**Problem description**: Rewrite the material from the line with "Given: Open the" to the line with "will (x=365, y=469).", both included, as a numbered list without blank lines.

**Input for this task**:
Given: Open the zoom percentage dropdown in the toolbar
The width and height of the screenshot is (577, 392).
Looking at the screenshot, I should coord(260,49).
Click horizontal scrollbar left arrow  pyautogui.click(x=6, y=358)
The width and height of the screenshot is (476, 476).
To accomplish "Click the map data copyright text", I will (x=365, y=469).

...

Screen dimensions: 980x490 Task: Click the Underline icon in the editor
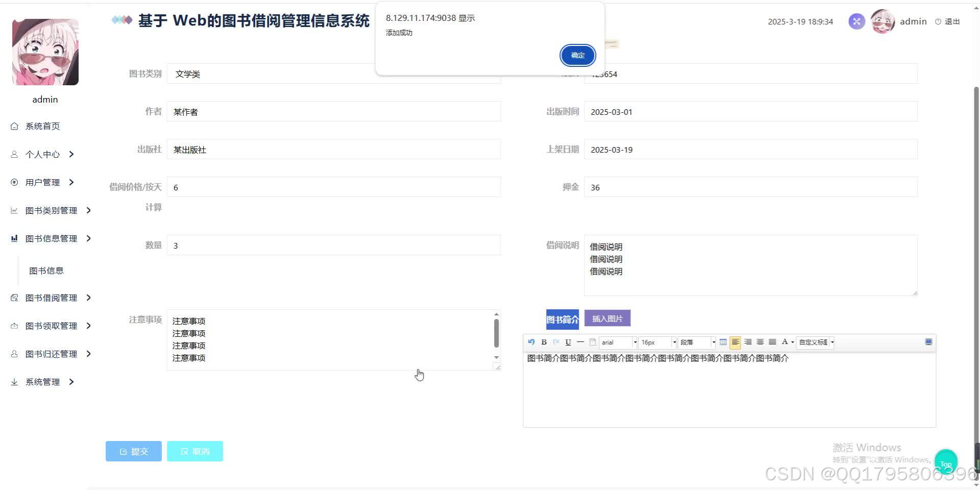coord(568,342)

==

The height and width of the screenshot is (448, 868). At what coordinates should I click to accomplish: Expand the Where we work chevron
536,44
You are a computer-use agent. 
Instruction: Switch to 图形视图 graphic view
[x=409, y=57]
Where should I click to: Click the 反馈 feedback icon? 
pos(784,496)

**Solution**:
1. Given: Open the zoom percentage dropdown in the toolbar
2. The width and height of the screenshot is (577, 392).
3. Looking at the screenshot, I should coord(260,49).
4. Click horizontal scrollbar left arrow  pyautogui.click(x=6, y=358)
5. The width and height of the screenshot is (476, 476).
6. To accomplish "Click the map data copyright text", I will (x=365, y=469).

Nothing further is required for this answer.